> Written exercise:
Please copy the rows below, replacing "dropdown" with "drop-down menu" and keeping everything else the same. Leave the pictures out of your copy.

> Provided information:

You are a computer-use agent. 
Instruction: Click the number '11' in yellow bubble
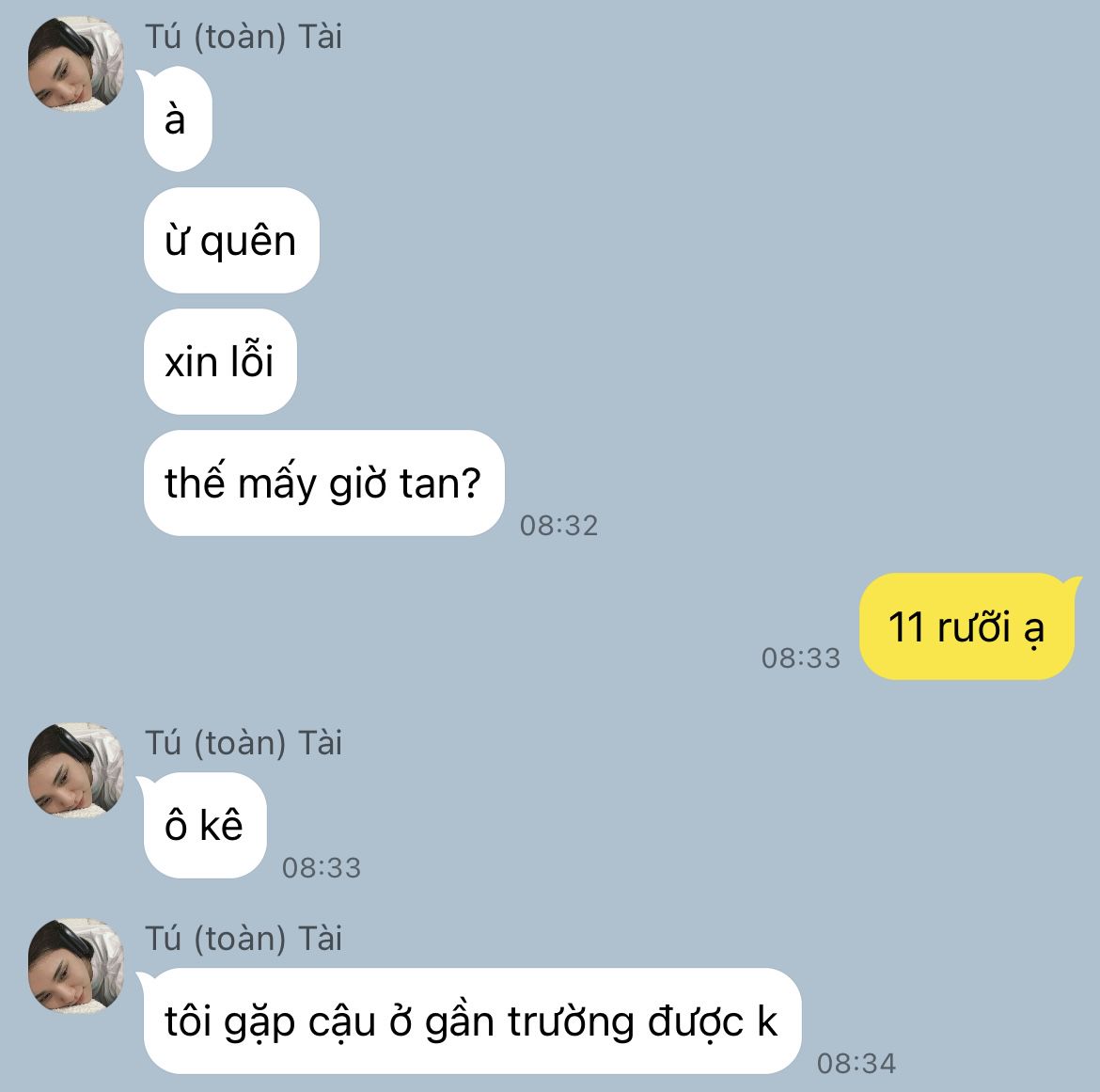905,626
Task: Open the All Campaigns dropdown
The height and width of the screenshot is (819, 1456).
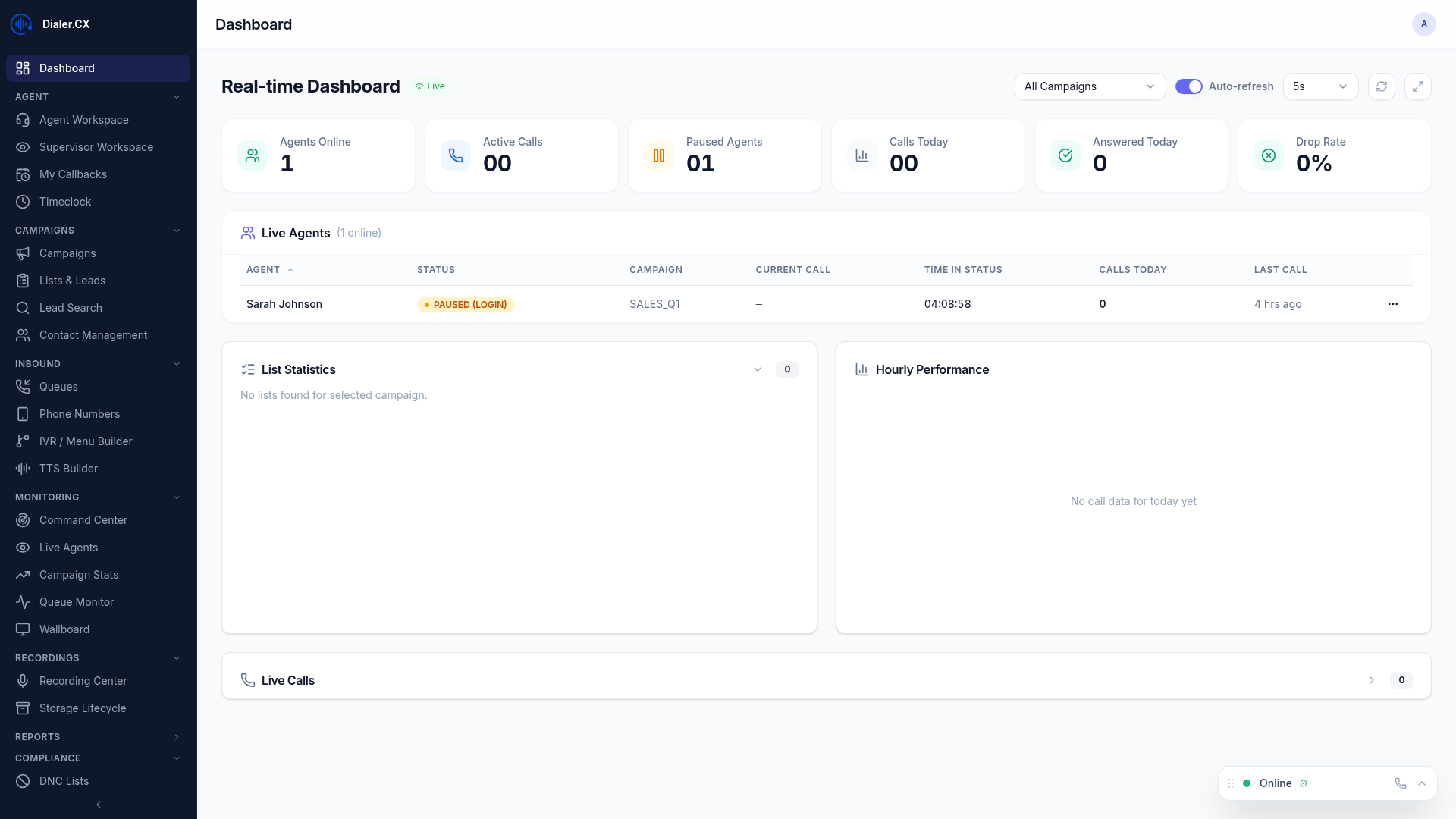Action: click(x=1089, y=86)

> Task answer:
You are a computer-use agent. 
Instruction: Click the number '11' in yellow bubble
905,626
Task: Open the All Campaigns drop-down menu
The height and width of the screenshot is (819, 1456).
Action: click(x=1089, y=86)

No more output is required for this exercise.